[Supplied data]
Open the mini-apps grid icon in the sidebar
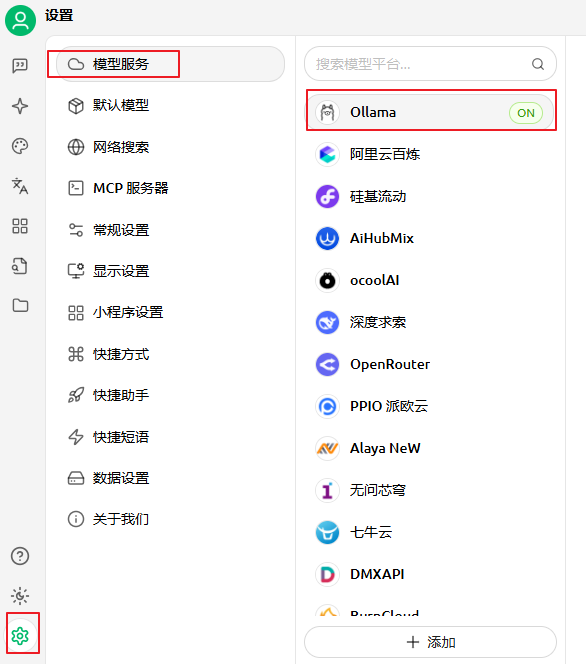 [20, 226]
[/Supplied data]
[Supplied data]
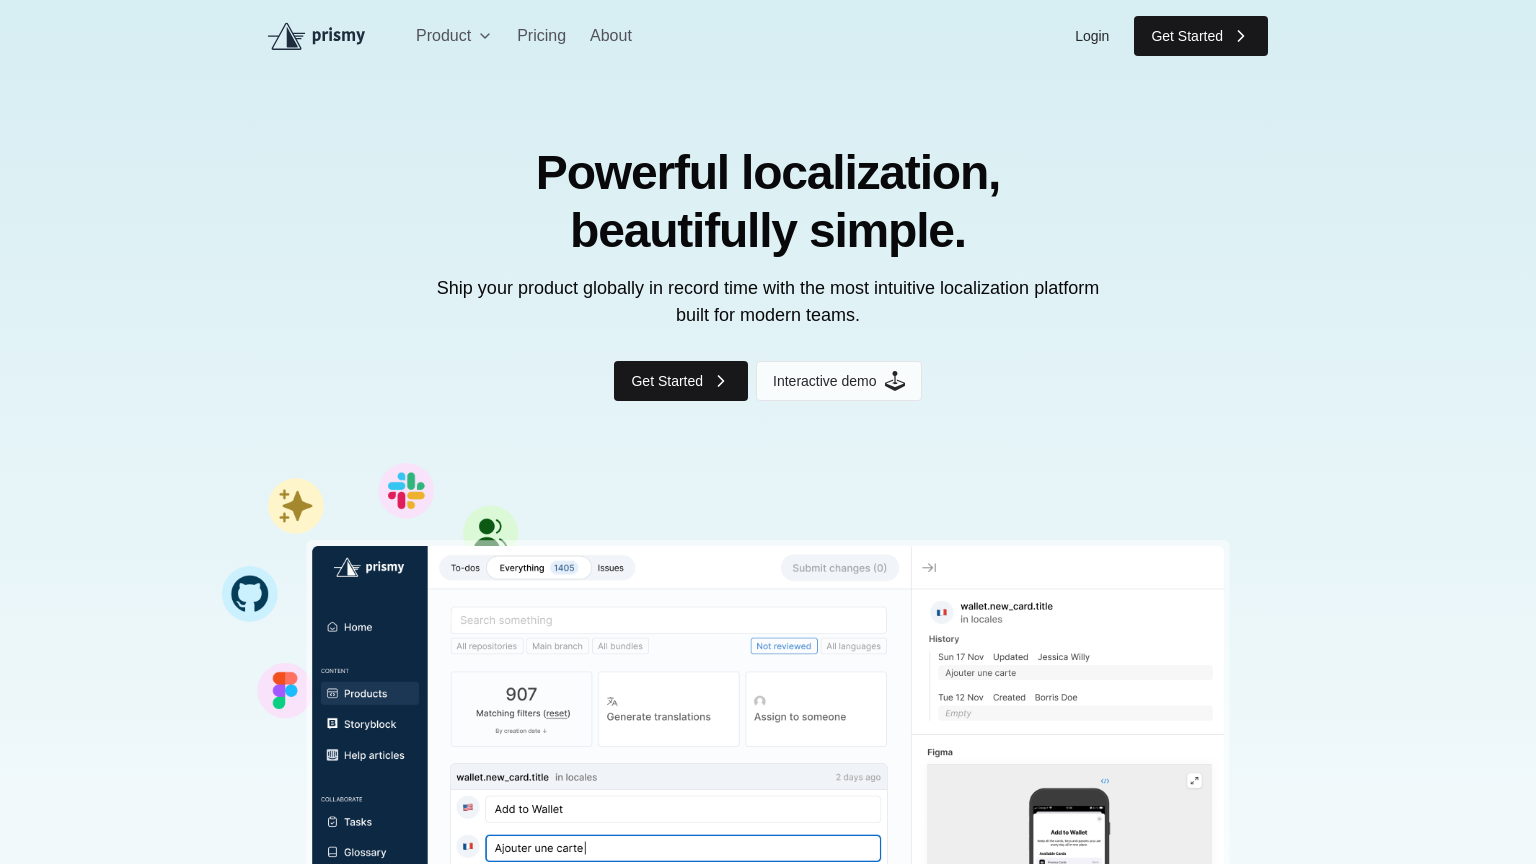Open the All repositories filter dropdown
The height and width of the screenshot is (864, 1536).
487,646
[/Supplied data]
[Supplied data]
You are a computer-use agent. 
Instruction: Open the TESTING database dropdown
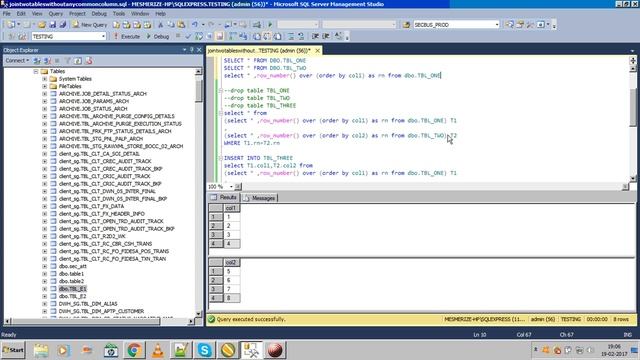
[/Supplied data]
Exercise description:
Given the records above, reproduce precisely and only the lines between the line holding "You are a computer-use agent." and the line holding "Instruction: Open the", inclusive.

Response area:
You are a computer-use agent. 
Instruction: Open the TESTING database dropdown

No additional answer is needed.